**Excerpted data**

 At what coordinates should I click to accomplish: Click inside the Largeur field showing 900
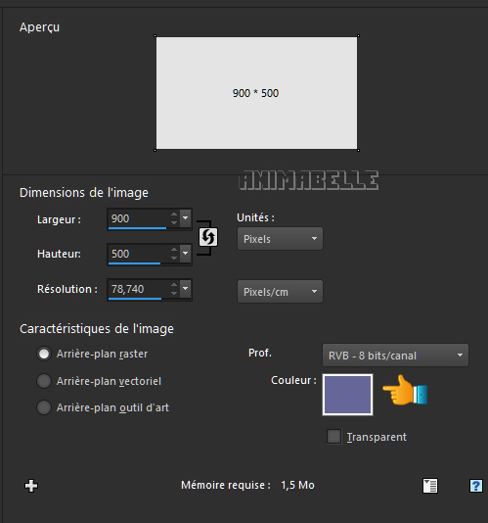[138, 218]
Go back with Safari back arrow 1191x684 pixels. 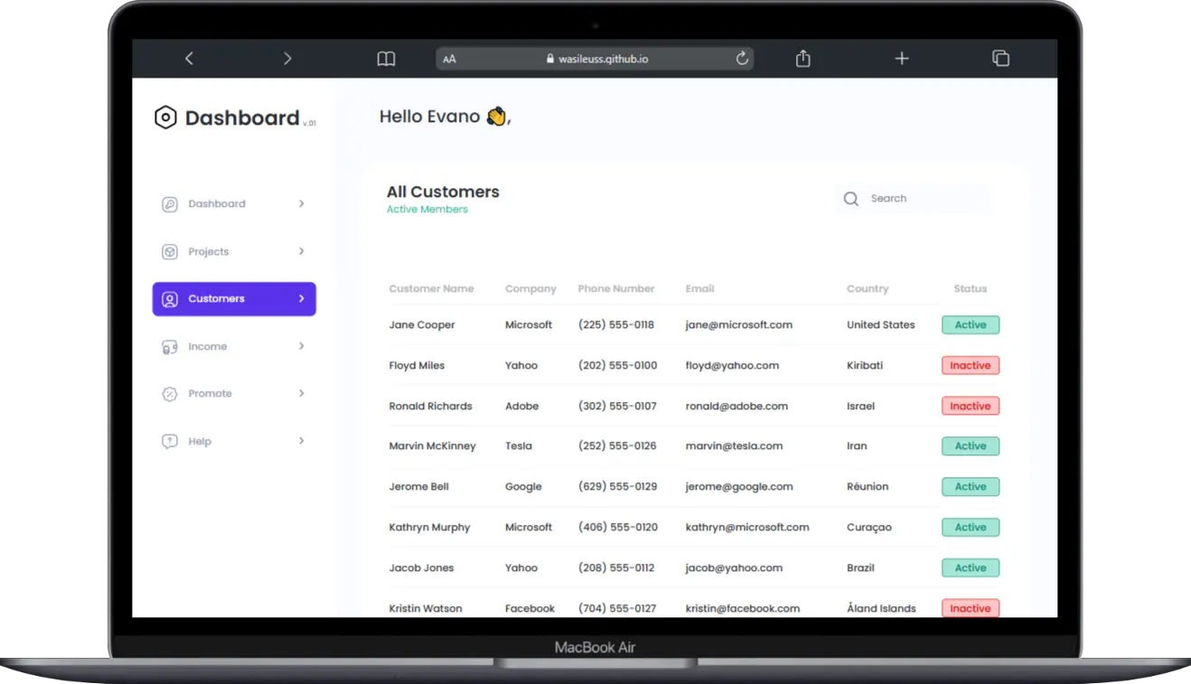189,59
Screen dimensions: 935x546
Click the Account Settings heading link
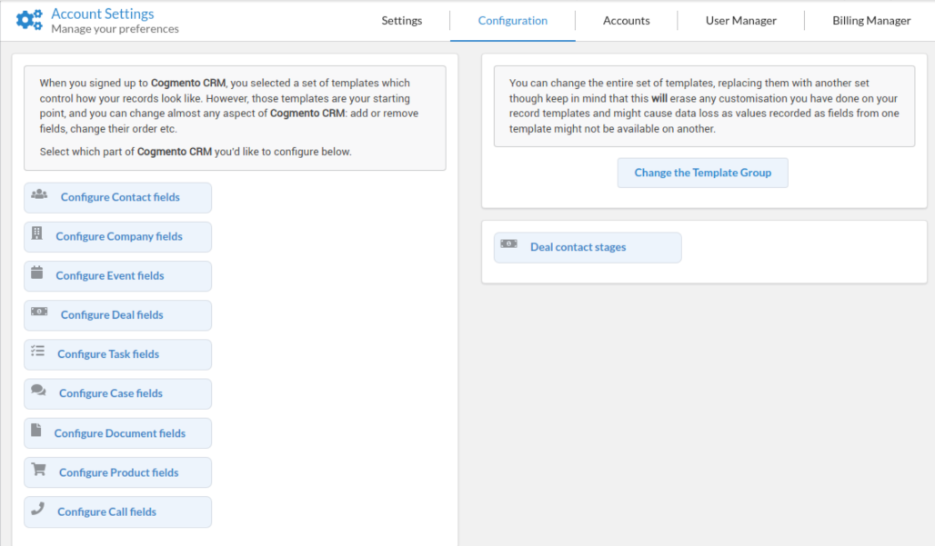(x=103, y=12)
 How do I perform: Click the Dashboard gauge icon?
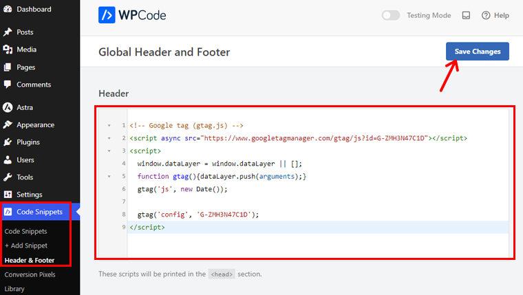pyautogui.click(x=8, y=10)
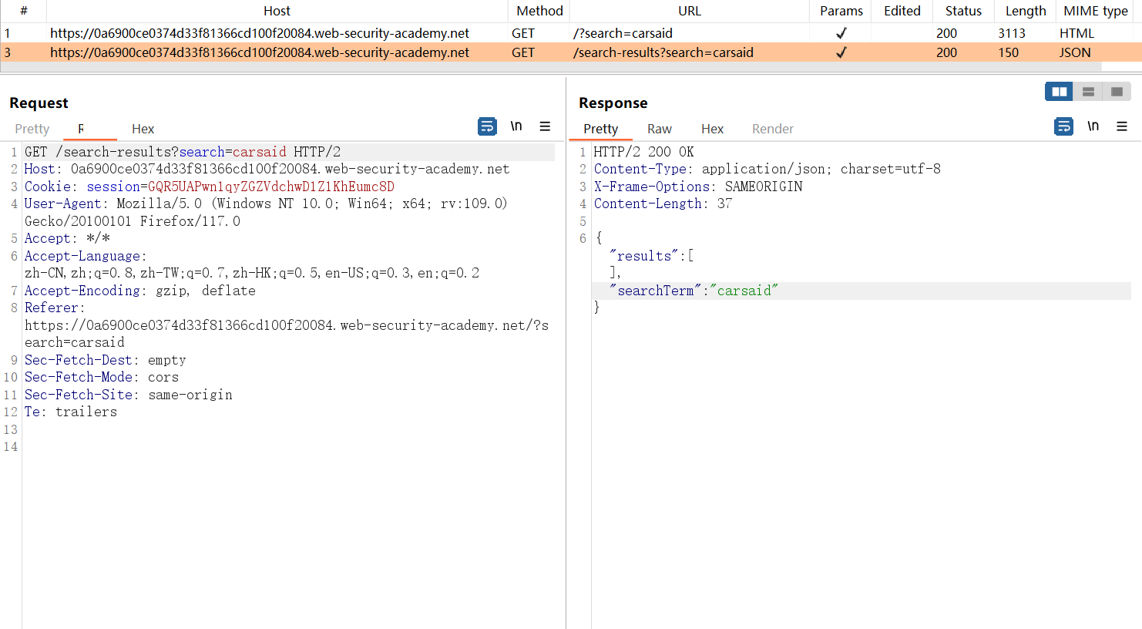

**Task goal**
Once the line holding "Screen dimensions: 935x546" is found, set down that line and every line after it, exactly, through the last line of the records above, omitting pictures.

**Solution for this task**
Screen dimensions: 935x546
Click the Account Settings heading link
(x=103, y=12)
 How do I perform: Click the Dashboard gauge icon?
pyautogui.click(x=8, y=10)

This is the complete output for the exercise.